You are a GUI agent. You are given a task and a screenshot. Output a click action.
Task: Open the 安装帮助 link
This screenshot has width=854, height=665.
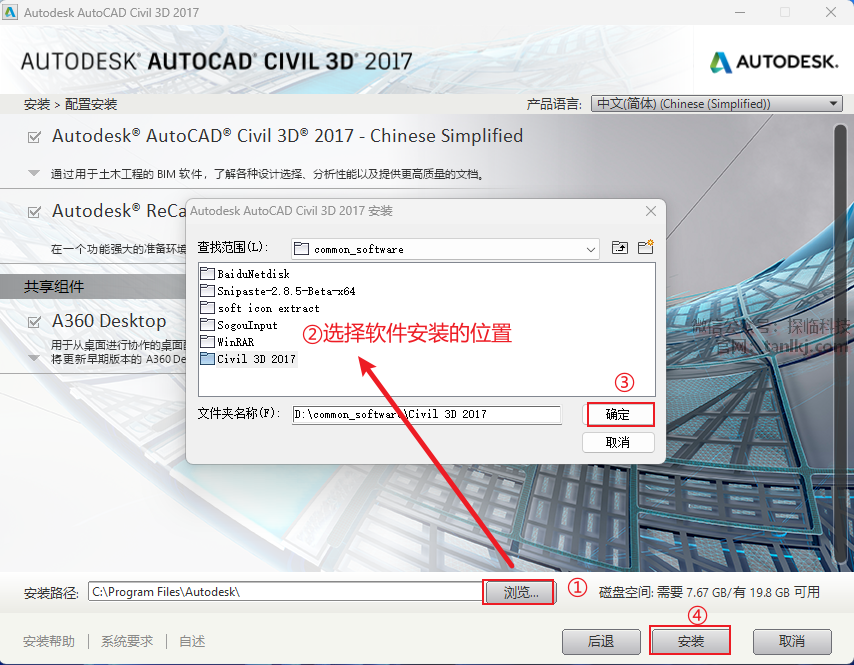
————————
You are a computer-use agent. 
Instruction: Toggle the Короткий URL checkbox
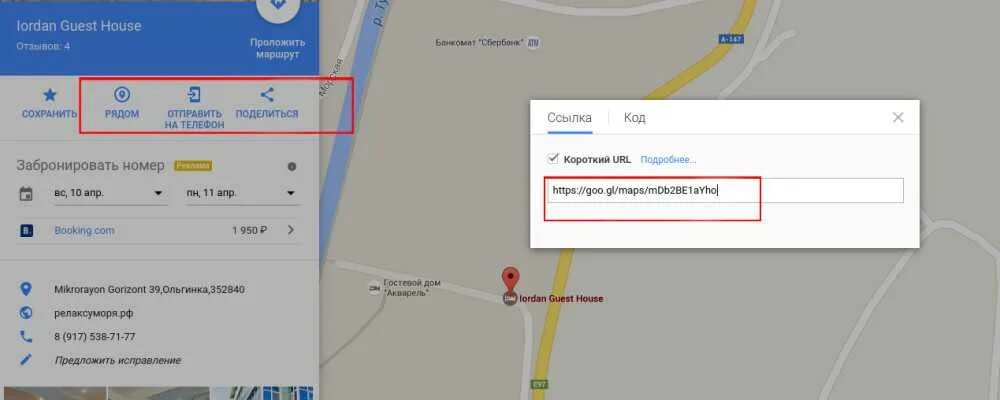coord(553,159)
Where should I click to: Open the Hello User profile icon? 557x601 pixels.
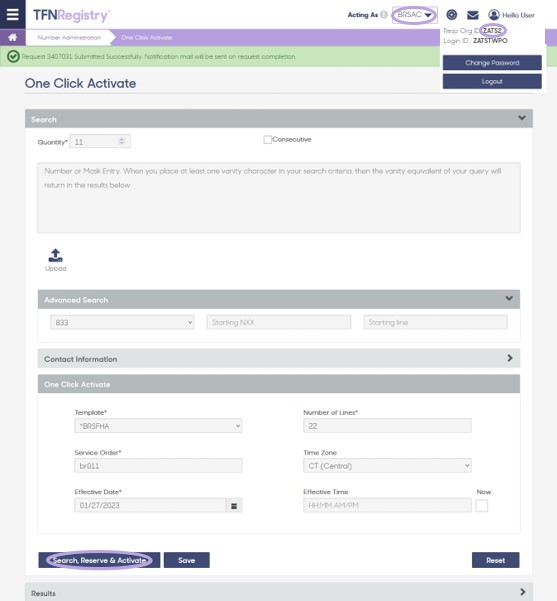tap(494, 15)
————————
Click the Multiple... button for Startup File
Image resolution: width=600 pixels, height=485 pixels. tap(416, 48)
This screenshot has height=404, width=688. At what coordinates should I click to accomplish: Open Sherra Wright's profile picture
————————
Where a line of the records includes "agent", copy it.

You are a GUI agent. You are given a task and a screenshot. Output a click action.
You are a computer-use agent. 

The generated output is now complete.